23/01/2022
 
 
Debate. Costa e Rio no frente-a-frente: da família socialista ao fantasma da austeridade

Debate. Costa e Rio no frente-a-frente: da família socialista ao fantasma da austeridade

Patrícia de Melo Moreira José Miguel Pires 13/01/2022 08:24

Os líderes do PS e do PSD estarão hoje frente a frente, no mais antecipado debate antes das eleições legislativas.

O ambiente está quente, e augura-se um esgrimir de argumentos intenso ao longo de 50 minutos. Com Rui Rio a aproximar-se nas sondagens, o debate de hoje pode ajudar a definir quem será o próximo primeiro-ministro.

Os socialistas têm em mãos a cartada da austeridade, do ‘fantasma’ de Passos Coelho e do austero Governo entre 2011 e 2015. António Costa pode servir-se generosamente desta arma de arremesso, e, já na manhã ontem começou a mostrar os seus trunfos. “Em 2019 tivemos o nosso primeiro excedente orçamental. Obviamente que em 2020 as coisas não correram assim, nem aqui nem na Europa. Mas já em 2023 iremos cumprir as regras quando forem restabelecidas”, disse, num encontro com empresários, na Costa da Caparica, procurando captar este tipo de eleitorado.

Mas, do outro lado da trincheira, os sociais-democratas também não parecem ter falta de argumentos para atirar a António Costa e à governação socialista do país. Afinal de contas, foram várias as polémicas por que passou o país desde 2015, e que António Costa teve de gerir com pinças.

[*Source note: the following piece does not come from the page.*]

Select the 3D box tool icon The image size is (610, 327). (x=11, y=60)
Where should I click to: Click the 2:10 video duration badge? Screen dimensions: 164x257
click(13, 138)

Uma das principais foi o tema das ligações familiares entre socialistas, algumas no Governo, algumas nas autarquias. Mariana Vieira da Silva, ministra de Estado e da Presidência, que chegou a estar lado a lado no Executivo com o pai, José António Vieira da Silva, entre 2015 e 2019, quando foi ministro do Trabalho, Solidariedade e Segurança Social (enquanto era casado com a deputada socialista Sónia Fertuzinhos). Ana Paula Vitorino, ministra do Mar, é casada com Eduardo Cabrita, ministro da Administração Interna, e Pedro Nuno Santos (ministro das Infraestruturas), saiu em defesa da mulher, Catarina Gamboa, quando esta foi nomeada chefe de gabinete do secretário de Estado Duarte Cordeiro.

Também nas listas de candidatos socialistas para as legislativas de 2022 não faltam familiares: Francisco César, filho de Carlos César, presidente do PS e ex-presidente do Governo Regional dos Açores, é cabeça de lista pelo PS no arquipélago, ao mesmo tempo que, na lista de candidatos do PS por Setúbal, o 5º lugar é ocupado por António Mendonça Mendes, atual Secretário de Estado dos Assuntos Fiscais, presidente da Federação de Setúbal do PS e irmão de Ana Catarina Mendes, líder parlamentar do PS e cabeça de lista por Setúbal (que por sua vez é casada com Paulo Pedroso, antigo deputado do PS). Esta mesma lista, aliás, é formada ainda por João Gomes Cravinho, atual ministro da Defesa Nacional, filho do ex-ministro João Cravinho, em segundo lugar.

Polémicas Rui Rio tem muito por onde pegar, em termos de polémicas. Fale-se, por exemplo, dos casos das golas inflamáveis compradas pelo Ministério da Administração Interna, em 2019, o trágico acidente que vitimou um trabalhador na A6, num acidente com um carro onde seguia Eduardo Cabrita, e a polémica em torno das incorreções no currículo de José Guerra, escolhido para procurador europeu, entre muitos outros casos que ‘mancharam’ o Executivo socialista ao longo dos últimos anos.

Fantasmas No debate desta noite (às 20h30 e transmitido em todos os canais abertos), o primeiro-ministro terá de encontrar uma forma de contornar estas acusações. Um dos pontos de ataque a Rui Rio será certamente o eventual acordo político do PSD com o Chega. A solução de Governo encontrada nos Açores será o prato principal, servindo-se Costa das polémicas em torno desta ‘geringonça à direita’ que permitiu ao PSD retirar o PS do Governo Regional dos Açores. Após o PSD ter afirmado várias vezes que só formará Governo com o partido de André Ventura se este ‘se moderar’, mas sendo muito difícil formar uma maioria à direita sem incluir o Chega, o primeiro-ministro poderá aproveitar esta debilidade para atacar Rio onde mais lhe dói: nos eventuais acordos políticos pós-eleições.